§ **SOURCE EXTRACT**
===============
This book is an easy book to read (it kept me turning the pages) and tells a very good and compelling story. Through the eyes of the author, the reader experiences a different aspect of war - the compassion of soldiers and the camaraderie forged by war.
- Bob Slaughter has captured a piece of history in a unique and fascinating manner. His recounting of personal and historical events surroundnig one of the defining events of modern time is not only a good documentary but entertaining. Knowing him as a fellow "Stonewall Brigade" member adds even more interest from my perspective. He tells the story from a real life perspective ... how it really was then and what it took to succeed in the mission. Reading this book will certainly give you a great view of what the men and women went through to win the war. He pulls no punches in revealing some mistakes made in planning and execution at every level. Anyone who thinks "freedom is free" should read this to learn the real "cost of freedom."
- Sgt. Bob Slaughter, a D-Day veteran, was the moving force behind the implementation of the National D-Day Memorial and, now at the ripe old age of 82, is the Chairman of the Foundation for the memorial. His book, some 60 years in the making, movingly tells the story of what it was like on Omaha beach, Normandy, 6 June 1944 and thereafter.
The author's story really begins at the tender age of 15 when he convinces his parents to allow him to sign up for the Virginia National Guard. He joined in early 1941 and was in basic training at 16, after his unit was called up for federal service with other local Virginia outfits.
Shortly thereafter, the Japanese bombed Pearl Harbor. America, and the Virginia National Guard, was now caught up in World War II.
After initially guarding the East coast his unit was sent to England. On the way his transport, a converted oceanliner, inadvertently ran into a British warship, cutting it in two and killing several hundred British sailors.
While in England, the author volunteers for a ranger battalion and trained intensively in Scotland but this unit never saw combat, was disbanded, and the men were sent back to their original units.
The author's training then continues in England for the invasion of Normandy. The invasion comes, of course, on 6 June 1944. The author is in on the third wave of landings that day, but the carnage experienced by his unit, D Company of 116th Infantry, 29th Division, on the beaches was no less than many on the first wave. That first day his Company suffered over 40% casualties, about one-third of whom were from his hometown, Roanoke, Virgina. (The D-Day Memorial is in Bedford, Virginia. Bedford suffered even heavier losses during the invasion, 23 alone on D-Day, than Roanoke.) The author's description of that day, as men were crushed by their own landing craft or shot and drowned under the weight of their 60-pound packs, is quite intense and not soon forgotten. Particularly memorable is the author's recognition that, at 6 feet 5 inches, he displayed an especially large and inviting target to the German defenders.
===============
§ **PROVIDED DATA**
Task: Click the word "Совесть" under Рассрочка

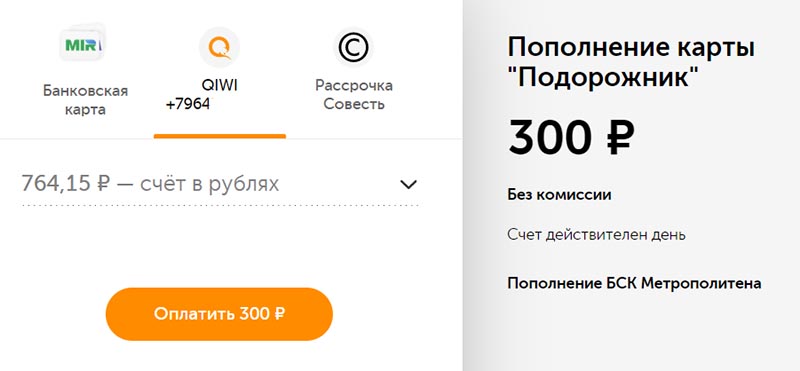Action: (x=354, y=104)
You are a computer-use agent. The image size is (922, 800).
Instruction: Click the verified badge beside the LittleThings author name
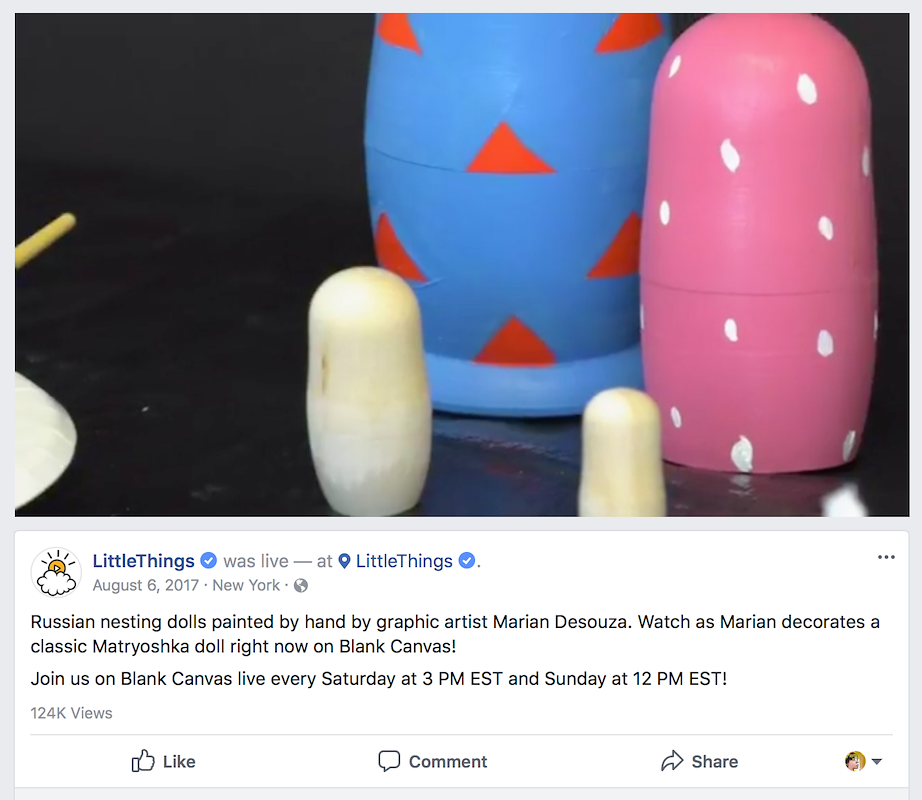[x=209, y=561]
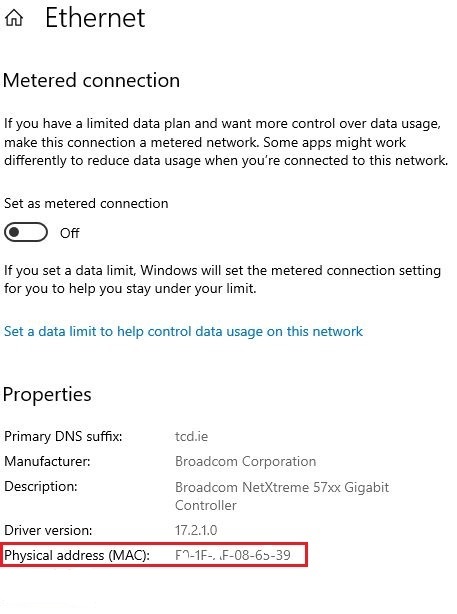Select the Metered connection heading

(91, 81)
===============
§ **YOUR TASKS**
1 - Answer these from the D-Day book reviews above:
(a) What position does Slaughter hold at the Foundation for the National D-Day Memorial?
(b) What did the author's transport run into on the way to England?
(c) In which company, regiment, and division did the author land on 6 June 1944?
2 - Output the passage of the D-Day book reviews between "- Sgt. Bob Slaughter, a" and "World War II.", inclusive, copied word for word.

§ **ANSWERS FOR THE EXERCISE**
1 -
(a) Chairman.
(b) A British warship.
(c) D Company of the 116th Infantry, 29th Division.

2 -
- Sgt. Bob Slaughter, a D-Day veteran, was the moving force behind the implementation of the National D-Day Memorial and, now at the ripe old age of 82, is the Chairman of the Foundation for the memorial. His book, some 60 years in the making, movingly tells the story of what it was like on Omaha beach, Normandy, 6 June 1944 and thereafter.
The author's story really begins at the tender age of 15 when he convinces his parents to allow him to sign up for the Virginia National Guard. He joined in early 1941 and was in basic training at 16, after his unit was called up for federal service with other local Virginia outfits.
Shortly thereafter, the Japanese bombed Pearl Harbor. America, and the Virginia National Guard, was now caught up in World War II.